Despite its recent tendency to be bought and sold like an old baseball card, Travelers has a long and storied history in (what else?) travel insurance. In fact, Travelers issued the very first air-travel insurance policy -- something that's now as easy as checking off a box when you reserve tickets online. That first air-travel policy was issued to none other than President Woodrow Wilson on May 6, 1919. He was not the first sitting president to travel by aircraft, however; that milestone came later, when President Franklin D. Roosevelt became the first sitting President to fly. FDR took a transatlantic flight to Morocco for a critical Allied Forces policy conference.
I hope they had air-travel insurance
The German passenger airship LZ 129 Hindenburg caught fire and was destroyed near Lakehurst, N.J. on May 6, 1937. There were 36 deaths (including one ground crewman) out of 97 people on board, and the event was highly publicized, with a legendary radio broadcast by Herbert Morrison coining the phrase that would mark the end of the airship era (emphasized below):
The back motors of the ship are just holding it just enough to keep it from ... It's burst into flames!
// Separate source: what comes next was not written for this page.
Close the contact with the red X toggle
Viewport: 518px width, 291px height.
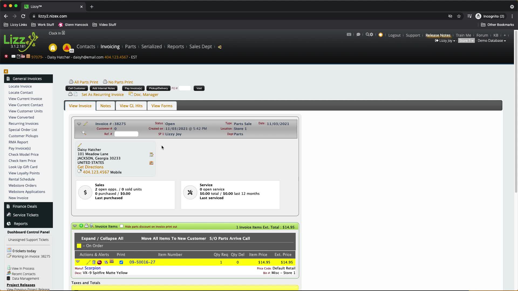click(x=6, y=56)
Get this, Charlie; get this, Charlie! It's fire ... and it's crashing! It's crashing terrible! Oh, my! Get out of the way, please! It's burning and bursting into flames ... and it's falling on the mooring mast. And all the folks agree that this is terrible; this is the worst of the worst catastrophes in the world. ... Crashing, oh! Four or five hundred feet into the sky and ... it's a terrific crash, ladies and gentlemen. It's smoke, and it's in flames now; and the frame is crashing to the ground, not quite to the mooring mast. Oh, the humanity!
Thus were airships consigned to the dustbin of transportation history. This widely covered event, occurring only two years after the first flight of the transformative Douglas DC-3, pushed the traveling public away from slow-moving, combustible airships and toward the faster and more modern airliners entering service with Pan American Airlines and other long-haul airlines.
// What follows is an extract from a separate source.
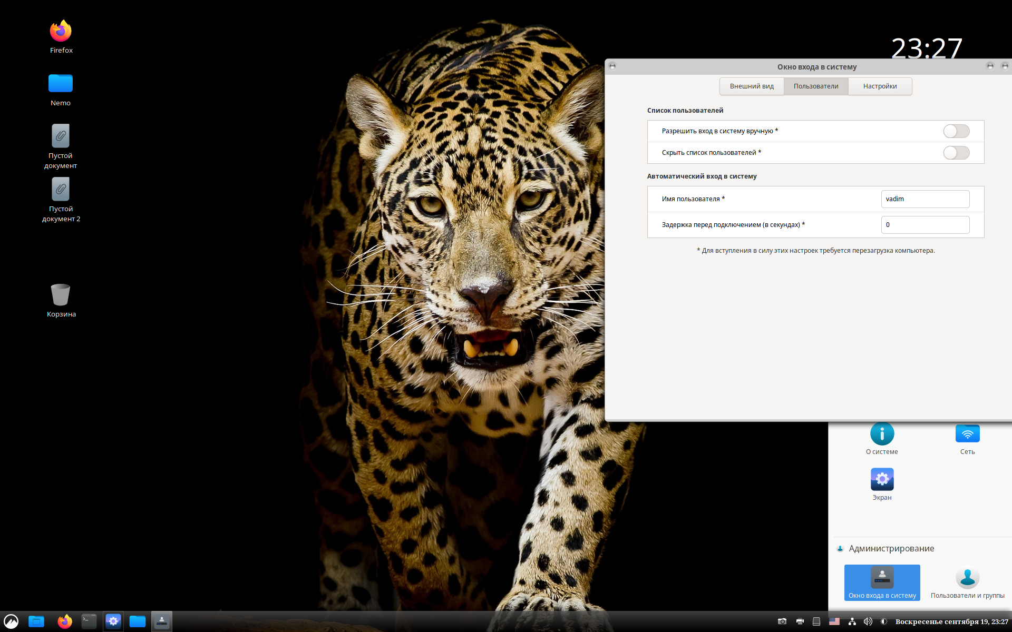Select the Пользователи tab
The image size is (1012, 632).
pyautogui.click(x=816, y=86)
(Central banking) freedom!
British Chancellor of the Exchequer Gordon Brown freed the Bank of England from political control on May 6, 1997. In so doing, he enacted what the BBC described as "the most radical shake-up in the bank's 300-year history." It effectively made the Bank of England more like the U.S. Federal Reserve -- an independent central-banking entity with authority over British monetary policy, regardless of the political directive of whichever party happens to be in power. The BBC elaborated further:
Under the new regime, a monetary policy committee will be set up to decide interest rates with a view to achieving an initial inflation target of 2.5% or less. The committee will be made up of the Governor, his deputy, a new second deputy, two bank executive directors and four experts, appointed from outside the bank. It will meet monthly and each member will be entitled to one vote.
Has the Bank of England been successful in its independent era? Following enactment of the bank's independence in 1998, inflation in the U.K. was consistently below the new 2.5% target (since changed to 2%) until the end of 2006. Since that time, the Bank of England has had a difficult time coping with its mandate during one of the worst financial crises in modern times, and inflation has bounced in a range from 1% to 5% for several years. That's still quite a bit better than historical rates of inflation, which on a multicentury timeline resemble nothing quite so much as the seismographic recording of an earthquake.